═══ Material provided ═══

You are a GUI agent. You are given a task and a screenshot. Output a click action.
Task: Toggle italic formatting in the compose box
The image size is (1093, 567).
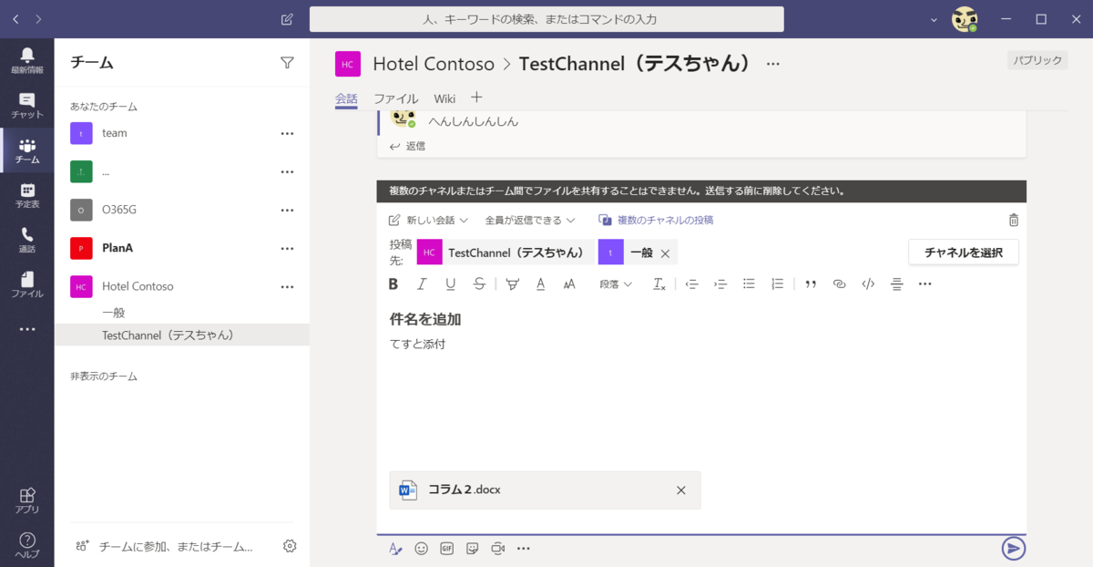click(x=421, y=284)
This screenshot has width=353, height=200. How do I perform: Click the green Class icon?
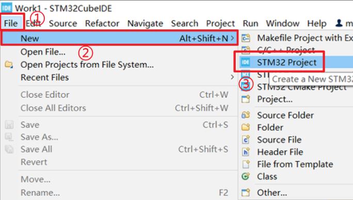[246, 176]
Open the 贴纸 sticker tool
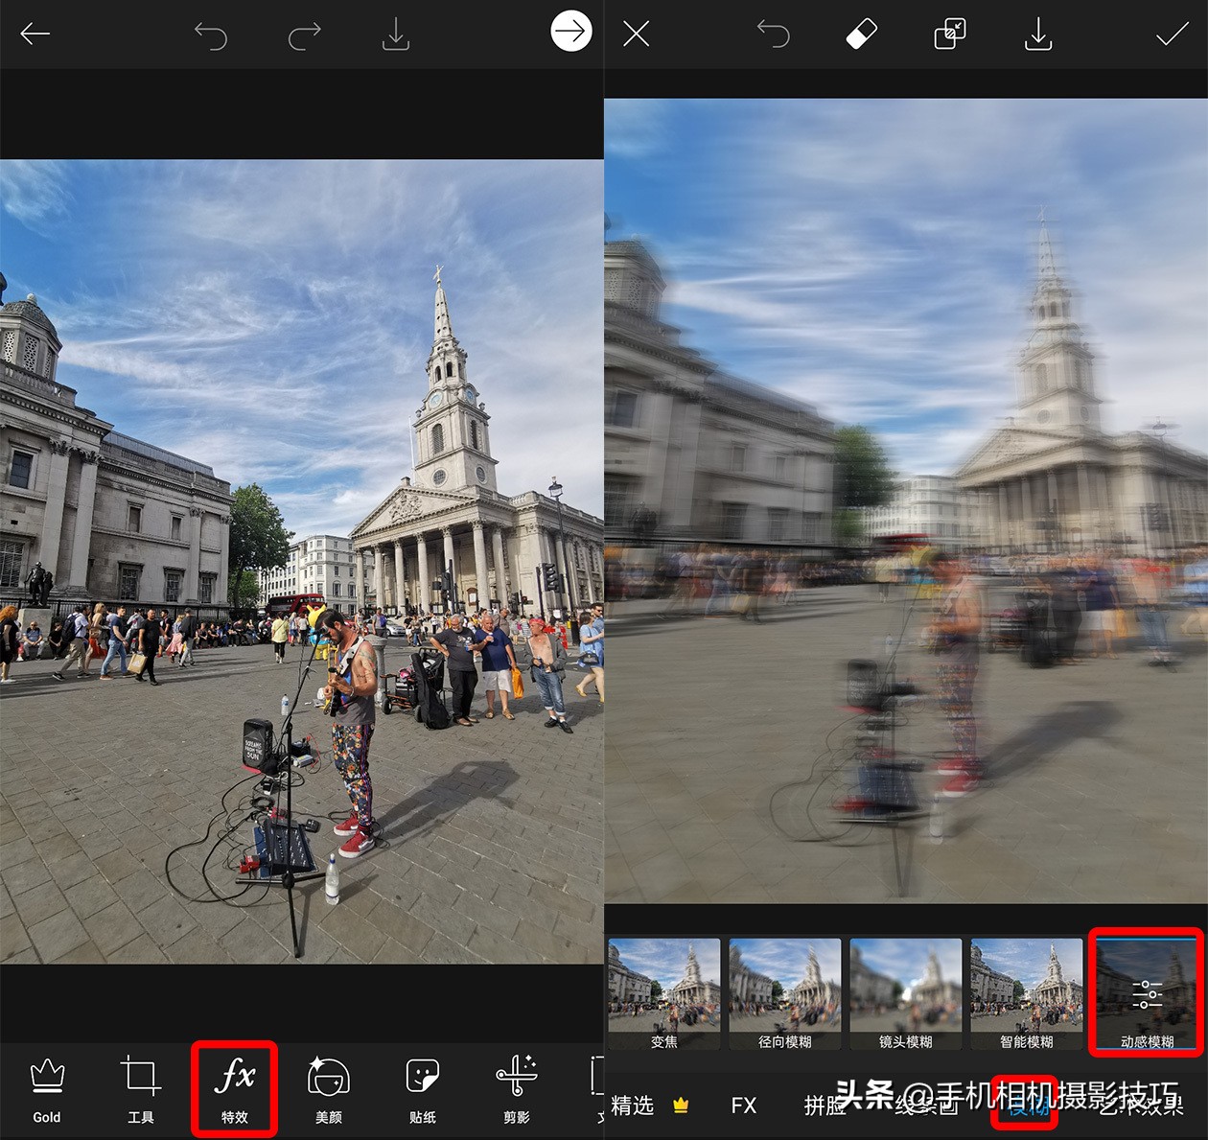 (x=422, y=1088)
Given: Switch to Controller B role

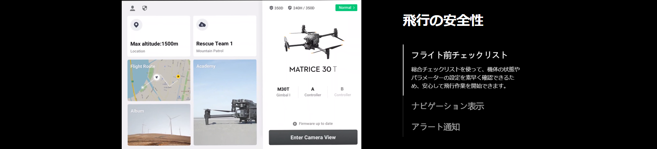Looking at the screenshot, I should point(342,92).
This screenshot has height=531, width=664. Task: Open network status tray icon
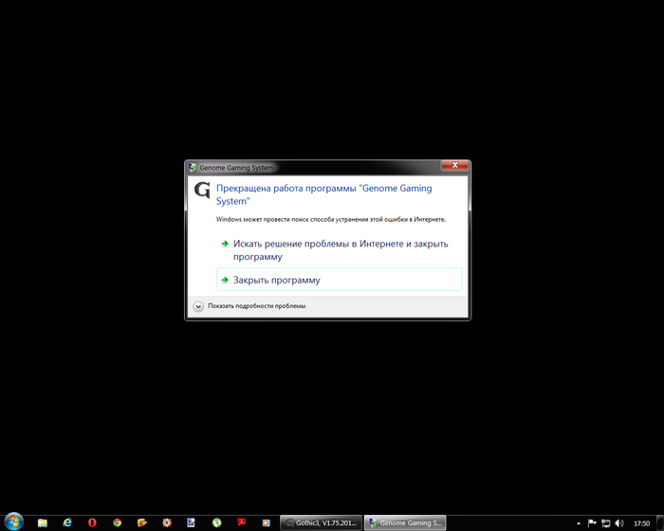606,522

═══

• **What needs to be done**:
The required output is every line from the one containing "This screenshot has width=353, height=200." through the last line of the data above, restated exactly and without pictures.

• **Task response**:
This screenshot has width=353, height=200. How do I perform: Click the green Class icon?
[246, 176]
Open the 贴纸 sticker tool
 (x=422, y=1088)
Given: Switch to Controller B role

Looking at the screenshot, I should point(342,92).
This screenshot has height=531, width=664. Task: Open network status tray icon
606,522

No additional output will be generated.